• [DATA SUPPLIED]

• • • • •

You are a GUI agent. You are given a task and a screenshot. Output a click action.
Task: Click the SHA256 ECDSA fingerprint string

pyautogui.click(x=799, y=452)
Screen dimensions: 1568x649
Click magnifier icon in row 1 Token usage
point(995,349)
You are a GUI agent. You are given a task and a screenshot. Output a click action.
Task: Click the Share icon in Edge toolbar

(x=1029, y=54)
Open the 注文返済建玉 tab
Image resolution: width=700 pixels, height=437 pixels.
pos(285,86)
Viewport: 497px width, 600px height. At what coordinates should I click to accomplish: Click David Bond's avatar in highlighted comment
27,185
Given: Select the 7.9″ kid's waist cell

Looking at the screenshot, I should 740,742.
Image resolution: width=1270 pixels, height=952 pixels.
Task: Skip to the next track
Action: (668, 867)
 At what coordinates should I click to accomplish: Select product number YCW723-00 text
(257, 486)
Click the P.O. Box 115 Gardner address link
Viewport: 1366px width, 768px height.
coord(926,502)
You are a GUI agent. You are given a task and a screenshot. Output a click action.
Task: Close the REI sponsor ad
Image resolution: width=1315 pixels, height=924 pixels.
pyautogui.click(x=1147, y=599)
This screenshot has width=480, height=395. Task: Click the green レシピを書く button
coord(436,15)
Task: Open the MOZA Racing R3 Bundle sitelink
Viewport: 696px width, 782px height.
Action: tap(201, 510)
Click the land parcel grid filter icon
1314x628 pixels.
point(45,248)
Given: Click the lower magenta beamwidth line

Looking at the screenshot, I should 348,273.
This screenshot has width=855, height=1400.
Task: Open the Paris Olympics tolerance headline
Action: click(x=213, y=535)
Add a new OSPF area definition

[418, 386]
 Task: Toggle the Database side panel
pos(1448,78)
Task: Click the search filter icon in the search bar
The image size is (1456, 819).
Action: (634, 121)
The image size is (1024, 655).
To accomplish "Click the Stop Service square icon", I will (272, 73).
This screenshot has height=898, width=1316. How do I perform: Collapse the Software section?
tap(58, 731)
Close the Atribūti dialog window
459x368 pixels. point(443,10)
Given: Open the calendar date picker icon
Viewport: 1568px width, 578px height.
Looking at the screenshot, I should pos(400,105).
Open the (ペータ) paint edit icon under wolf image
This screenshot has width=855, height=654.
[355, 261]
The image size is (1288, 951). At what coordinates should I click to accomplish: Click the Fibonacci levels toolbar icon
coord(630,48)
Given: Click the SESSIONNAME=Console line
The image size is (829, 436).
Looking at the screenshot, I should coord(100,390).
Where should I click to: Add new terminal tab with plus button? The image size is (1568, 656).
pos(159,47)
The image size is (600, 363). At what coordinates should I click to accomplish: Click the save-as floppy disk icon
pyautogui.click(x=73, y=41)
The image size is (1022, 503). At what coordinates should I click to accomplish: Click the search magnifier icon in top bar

• • • • •

• [THE EXERCISE]
Please convert all the items above into a numbered list, one line per number, leaving out the blank lines.

• [REPLY]
1. You are a GUI agent. You are given a task and a screenshot. Output a click action.
2. Task: Click the SHA256 ECDSA fingerprint string
3. pyautogui.click(x=799, y=452)
4. Screen dimensions: 1568x649
5. Click magnifier icon in row 1 Token usage
6. point(995,349)
7. You are a GUI agent. You are given a task and a screenshot. Output a click action.
8. Task: Click the Share icon in Edge toolbar
9. (x=1029, y=54)
10. Open the 注文返済建玉 tab
11. Image resolution: width=700 pixels, height=437 pixels.
12. pos(285,86)
13. Viewport: 497px width, 600px height. At what coordinates should I click to accomplish: Click David Bond's avatar in highlighted comment
14. 27,185
15. Given: Select the 7.9″ kid's waist cell
16. Looking at the screenshot, I should 740,742.
17. Image resolution: width=1270 pixels, height=952 pixels.
18. Task: Skip to the next track
19. Action: (668, 867)
20.  At what coordinates should I click to accomplish: Select product number YCW723-00 text
21. (257, 486)
22. Click the P.O. Box 115 Gardner address link
23. Viewport: 1366px width, 768px height.
24. coord(926,502)
25. You are a GUI agent. You are given a task and a screenshot. Output a click action.
26. Task: Close the REI sponsor ad
27. Image resolution: width=1315 pixels, height=924 pixels.
28. pyautogui.click(x=1147, y=599)
29. This screenshot has width=480, height=395. Task: Click the green レシピを書く button
30. coord(436,15)
31. Task: Open the MOZA Racing R3 Bundle sitelink
32. Viewport: 696px width, 782px height.
33. Action: tap(201, 510)
34. Click the land parcel grid filter icon
35. 1314x628 pixels.
36. point(45,248)
37. Given: Click the lower magenta beamwidth line
38. Looking at the screenshot, I should 348,273.
39. This screenshot has width=855, height=1400.
40. Task: Open the Paris Olympics tolerance headline
41. Action: click(x=213, y=535)
42. Add a new OSPF area definition
43. [418, 386]
44.  Task: Toggle the Database side panel
45. pos(1448,78)
46. Task: Click the search filter icon in the search bar
47. The image size is (1456, 819).
48. Action: (634, 121)
49. The image size is (1024, 655).
50. To accomplish "Click the Stop Service square icon", I will (272, 73).
51. This screenshot has height=898, width=1316. How do I perform: Collapse the Software section?
52. tap(58, 731)
53. Close the Atribūti dialog window
54. 459x368 pixels. point(443,10)
55. Given: Open the calendar date picker icon
56. Viewport: 1568px width, 578px height.
57. Looking at the screenshot, I should pos(400,105).
58. Open the (ペータ) paint edit icon under wolf image
59. This screenshot has width=855, height=654.
60. [355, 261]
61. The image size is (1288, 951). At what coordinates should I click to accomplish: Click the Fibonacci levels toolbar icon
62. coord(630,48)
63. Given: Click the SESSIONNAME=Console line
64. The image size is (829, 436).
65. Looking at the screenshot, I should coord(100,390).
66. Where should I click to: Add new terminal tab with plus button? The image size is (1568, 656).
67. pos(159,47)
68. The image size is (600, 363). At what coordinates should I click to accomplish: Click the save-as floppy disk icon
69. pyautogui.click(x=73, y=41)
70. The image size is (1022, 503). At what coordinates should I click to accomplish: Click the search magnifier icon in top bar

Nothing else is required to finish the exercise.